For this trial, which is being held in the former Brussels headquarters of NATO, converted into a vast judicial complex, the proceedings should not open until October. But a preliminary hearing was to settle various points of procedure on Monday, and in particular to fix the order of appearance of the witnesses who will succeed one another at the bar, a priori until June 2023.

“The Beginning of Something Else”

About the boxes, the lawyer of Mohamed Abrini – “the man in the hat” who had abandoned his cart of explosives at the airport before fleeing – expressed his “shame”, his “deep disgust”.

“Madam President, destroy me this thing […] we can’t hold a trial under these conditions, don’t tolerate that! You have the power to take them down, take them down! “, protested Stanislas Eskenazi.

On the contrary, the federal prosecutor’s office had to defend the installation of such structures, which in its view were justified for security reasons.

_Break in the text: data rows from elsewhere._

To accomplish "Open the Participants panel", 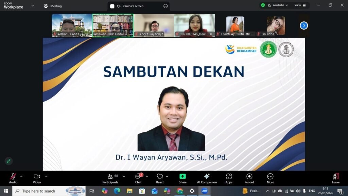I will click(110, 178).
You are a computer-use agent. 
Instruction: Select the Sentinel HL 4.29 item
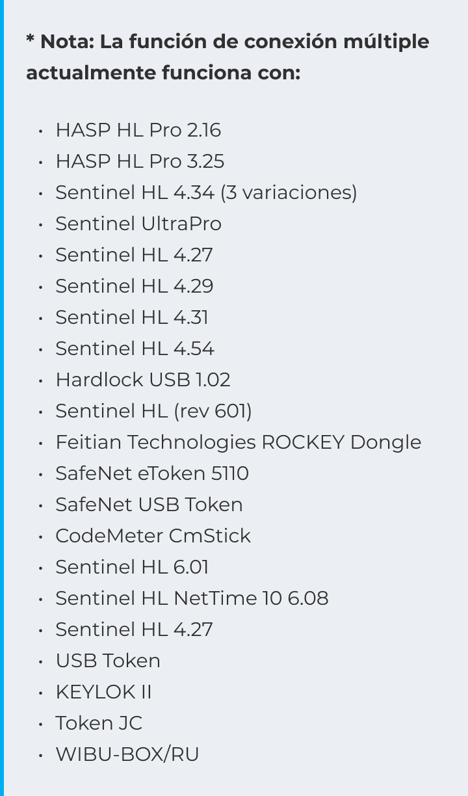pyautogui.click(x=135, y=286)
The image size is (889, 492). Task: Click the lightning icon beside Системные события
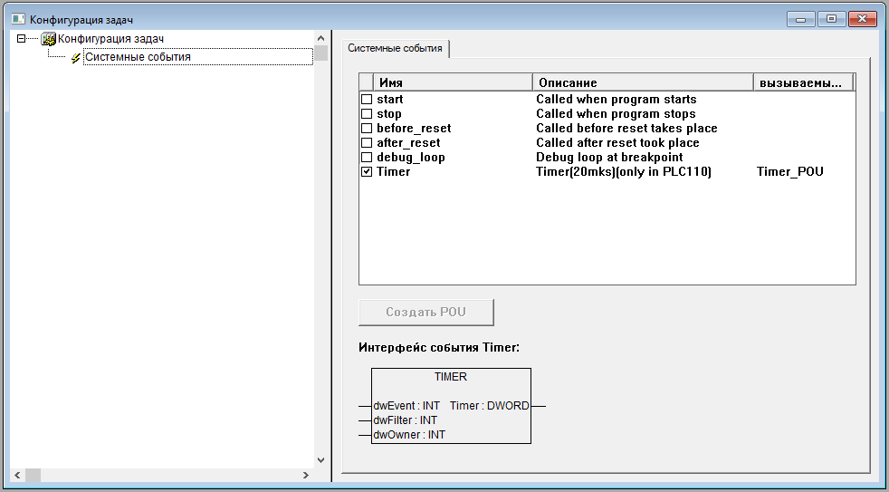pyautogui.click(x=76, y=57)
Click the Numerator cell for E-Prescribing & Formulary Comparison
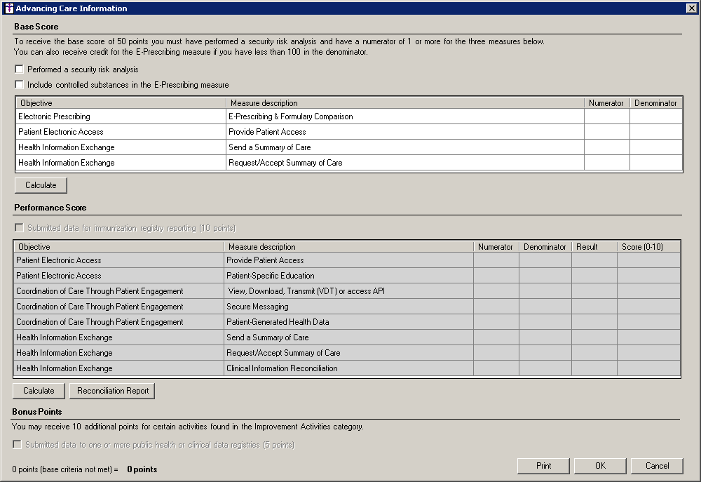The image size is (701, 482). pyautogui.click(x=606, y=116)
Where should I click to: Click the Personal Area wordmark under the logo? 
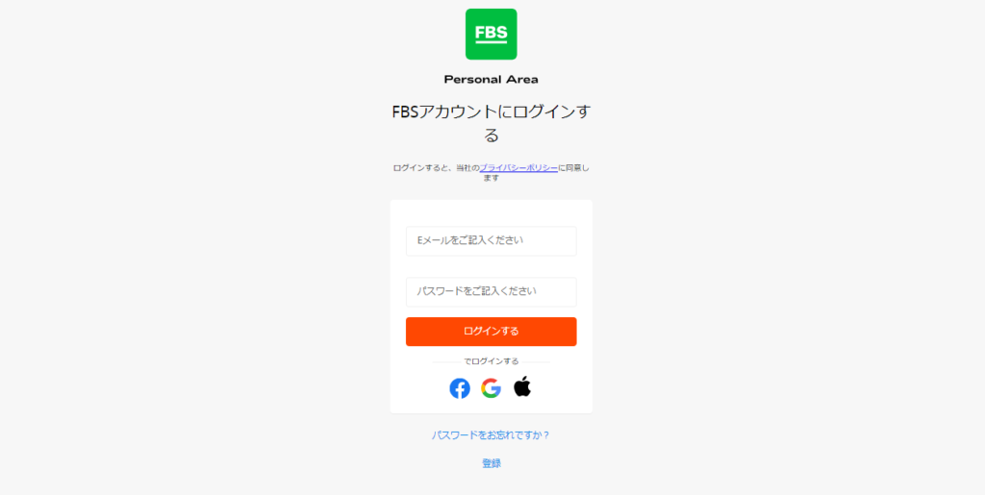click(x=492, y=80)
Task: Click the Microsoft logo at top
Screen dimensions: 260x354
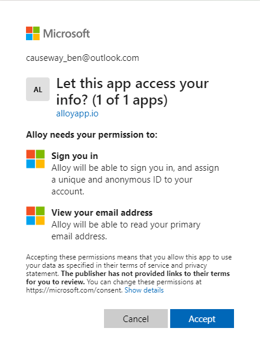Action: coord(58,34)
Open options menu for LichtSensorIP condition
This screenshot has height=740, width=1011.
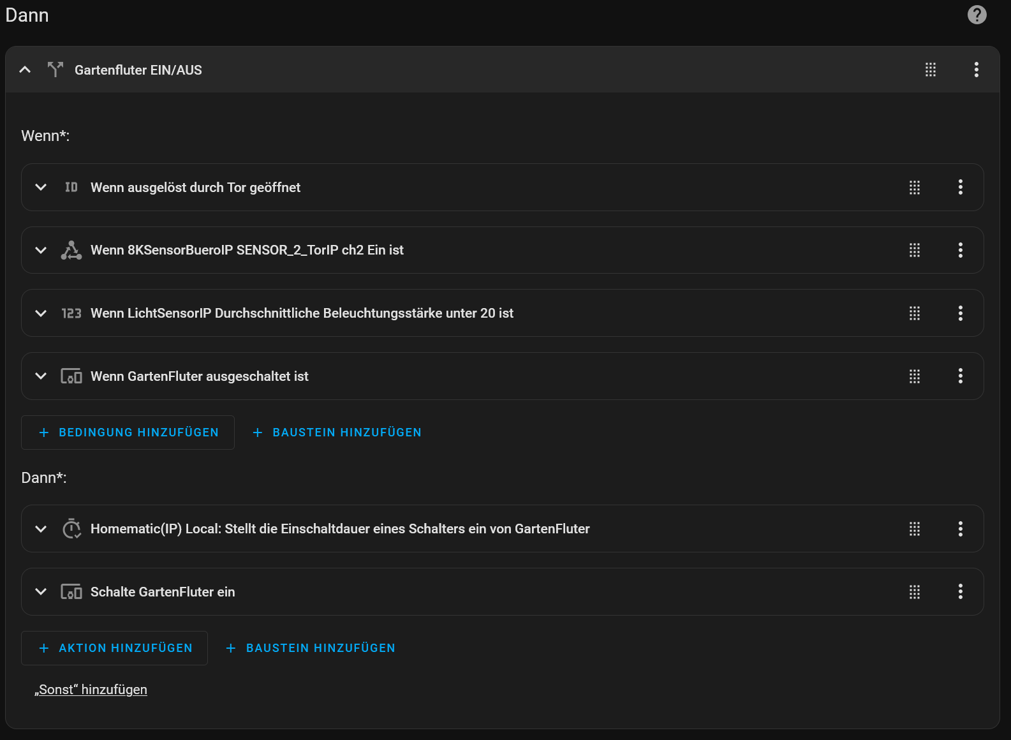tap(960, 313)
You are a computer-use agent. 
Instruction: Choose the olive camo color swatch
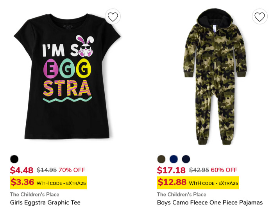click(x=161, y=159)
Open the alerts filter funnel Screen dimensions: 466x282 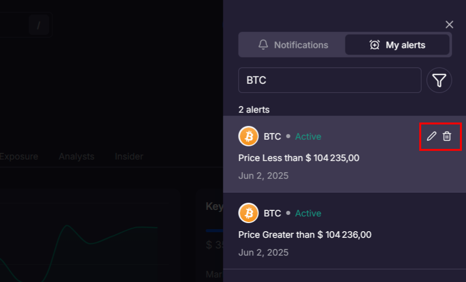pyautogui.click(x=439, y=80)
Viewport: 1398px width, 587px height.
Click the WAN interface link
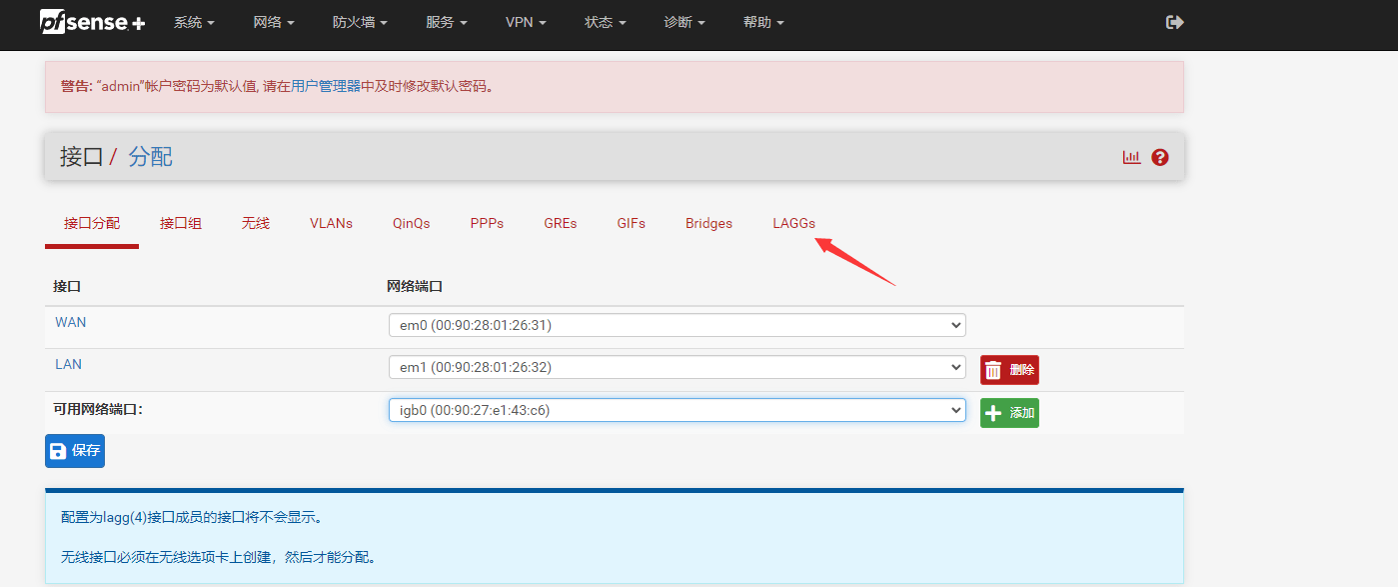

In Brussels, six of the ten defendants including Abdeslam, Abrini, Ayari and Osama Krayem (who had turned back with his explosives after entering the metro) were already involved in the river trial which ended at the end of June in Paris for the November 13.

All but one must answer for “murder in a terrorist context” and incur life imprisonment. The Belgian-Moroccan Ibrahim Farisi is on trial for “participation in the activities of a terrorist group” and faces up to ten years in prison, according to one of his lawyers.

Faced with the accused, the victims see the trial as a key step in their reconstruction.

“We hope that our suffering will be recognized” and that this marks “the beginning of something else”, confided to AFP Philippe Vandenberghe, a volunteer first aider who intervened at the airport and suffered from post-traumatic stress.